Iran is determined to open up a terrorist front against Israel by strengthening Hezbollah’s fortifications on the Golan Heights, former Israeli Defense Minister Moshe Ya’alon warned on Thursday.
“The dozens or so attacks perpetrated from the Syrian side of the Golan Heights against us, it was Iranian Revolutionary Guard Corps forces trying to open a terror front against us,” Ya’alon said at a policy forum hosted by the Washington Institute for Near East Policy. Hezbollah is now armed with more than 100,000 rockets, he added. Palestinian terrorist organizations based in the Gaza Strip, including Hamas and Palestinian Islamic Jihad, have also benefited from their relationship with Iran by “getting knowhow how to produce rockets, more accurate rockets, or even unmanned air vehicles,” he continued.
Israel has demonstrated its determination to prevent Iran from rooting its own forces or proxies in the Golan. In January 2015, an airstrike attributed to Israel killed Iranian and Hezbollah commanders who were attempting to establish terrorist infrastructure on the Syrian side of the Golan. Four months later, the Israeli Air Force struck a weapons shipment convoy on the Syria-Lebanon border. And last December, Samir Kuntar, a Hezbollah-affiliated terrorist who was imprisoned for decades for murdering an Israeli father and his four-year-old daughter in 1979, was killed after reportedly working to build up Hezbollah’s infrastructure and attack capacity on the Golan.

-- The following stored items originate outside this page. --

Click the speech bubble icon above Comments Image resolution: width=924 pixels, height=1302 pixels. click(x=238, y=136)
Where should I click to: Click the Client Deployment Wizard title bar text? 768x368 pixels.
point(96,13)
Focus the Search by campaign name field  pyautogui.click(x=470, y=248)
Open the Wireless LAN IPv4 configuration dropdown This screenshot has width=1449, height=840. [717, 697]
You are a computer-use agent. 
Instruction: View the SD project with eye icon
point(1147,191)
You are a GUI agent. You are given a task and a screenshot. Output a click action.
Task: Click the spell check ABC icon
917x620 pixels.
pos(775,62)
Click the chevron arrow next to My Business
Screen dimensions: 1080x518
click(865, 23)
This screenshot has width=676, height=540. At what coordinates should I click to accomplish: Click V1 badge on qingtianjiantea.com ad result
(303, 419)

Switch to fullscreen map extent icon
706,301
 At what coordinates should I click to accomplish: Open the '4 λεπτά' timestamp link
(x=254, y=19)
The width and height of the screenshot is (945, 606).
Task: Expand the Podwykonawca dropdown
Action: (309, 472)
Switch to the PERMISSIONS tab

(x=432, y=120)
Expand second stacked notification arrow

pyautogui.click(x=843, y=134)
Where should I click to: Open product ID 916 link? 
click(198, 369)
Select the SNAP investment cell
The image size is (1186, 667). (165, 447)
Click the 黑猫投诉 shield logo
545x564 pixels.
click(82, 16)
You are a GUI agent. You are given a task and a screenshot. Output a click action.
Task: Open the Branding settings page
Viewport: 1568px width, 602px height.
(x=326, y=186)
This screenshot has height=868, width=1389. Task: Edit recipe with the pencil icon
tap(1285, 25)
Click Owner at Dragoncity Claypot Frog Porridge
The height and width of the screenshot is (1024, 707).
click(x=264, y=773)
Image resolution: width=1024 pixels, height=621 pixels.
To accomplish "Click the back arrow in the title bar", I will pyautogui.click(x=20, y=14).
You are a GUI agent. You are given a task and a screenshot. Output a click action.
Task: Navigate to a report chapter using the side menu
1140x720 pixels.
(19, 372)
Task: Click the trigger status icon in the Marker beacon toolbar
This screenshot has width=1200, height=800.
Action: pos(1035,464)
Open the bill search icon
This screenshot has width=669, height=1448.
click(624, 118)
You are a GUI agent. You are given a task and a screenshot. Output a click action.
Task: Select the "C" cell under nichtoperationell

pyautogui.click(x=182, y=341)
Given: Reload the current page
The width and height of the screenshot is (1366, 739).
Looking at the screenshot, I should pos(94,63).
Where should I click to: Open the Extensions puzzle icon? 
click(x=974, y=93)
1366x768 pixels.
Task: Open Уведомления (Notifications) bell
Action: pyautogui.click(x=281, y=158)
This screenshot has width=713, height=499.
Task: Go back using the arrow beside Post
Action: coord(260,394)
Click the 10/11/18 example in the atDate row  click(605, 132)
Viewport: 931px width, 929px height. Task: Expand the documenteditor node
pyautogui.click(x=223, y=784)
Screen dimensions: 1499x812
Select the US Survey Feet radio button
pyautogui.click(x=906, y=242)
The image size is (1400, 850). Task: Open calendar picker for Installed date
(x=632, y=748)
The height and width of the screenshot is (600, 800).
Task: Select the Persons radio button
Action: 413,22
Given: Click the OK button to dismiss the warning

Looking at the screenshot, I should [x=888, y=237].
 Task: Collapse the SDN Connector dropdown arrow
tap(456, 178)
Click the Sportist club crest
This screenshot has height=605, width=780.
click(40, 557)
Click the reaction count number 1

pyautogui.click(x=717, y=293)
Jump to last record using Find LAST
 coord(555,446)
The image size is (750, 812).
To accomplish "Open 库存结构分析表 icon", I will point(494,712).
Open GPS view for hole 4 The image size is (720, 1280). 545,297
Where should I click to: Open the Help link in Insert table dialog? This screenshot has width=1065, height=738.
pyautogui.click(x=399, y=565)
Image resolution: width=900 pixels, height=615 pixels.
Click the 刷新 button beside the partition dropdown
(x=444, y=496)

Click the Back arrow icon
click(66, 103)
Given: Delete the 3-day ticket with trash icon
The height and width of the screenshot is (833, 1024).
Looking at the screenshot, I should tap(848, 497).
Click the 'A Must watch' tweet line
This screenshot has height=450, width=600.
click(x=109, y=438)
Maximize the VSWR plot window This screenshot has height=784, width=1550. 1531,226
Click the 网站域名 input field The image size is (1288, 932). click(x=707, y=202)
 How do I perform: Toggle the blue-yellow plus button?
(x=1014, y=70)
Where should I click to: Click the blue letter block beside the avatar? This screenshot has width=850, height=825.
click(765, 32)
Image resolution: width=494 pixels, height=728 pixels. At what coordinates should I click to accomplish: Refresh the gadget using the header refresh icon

“We have a red line, a boundary that we will not allow to be broken,” Israeli Prime Minister Benjamin Netanyahu emphasized when visiting Moscow in June. “Iran will not be allowed, using Hezbollah, to use Syrian territory to attack us and open up another terrorist front against us in the Golan.”
Hezbollah relies on territory controlled by Syrian dictator Bashar al-Assad to be used as a land bridge to transport weapons and troops between Lebanon and Iran. Because of the importance of this route, Iran and its terrorist proxy have become highly invested in Assad’s survival. Around 1,500 Hezbollah fighters have been killed in the Syrian civil war. Israeli analyst Daniel Nisman told The Financial Times in January that if the Assad regime were to take decisive control of the Syrian Golan from rebel groups, “that could be Iran’s way to put in a second front and a second Gaza or a second southern Lebanon.”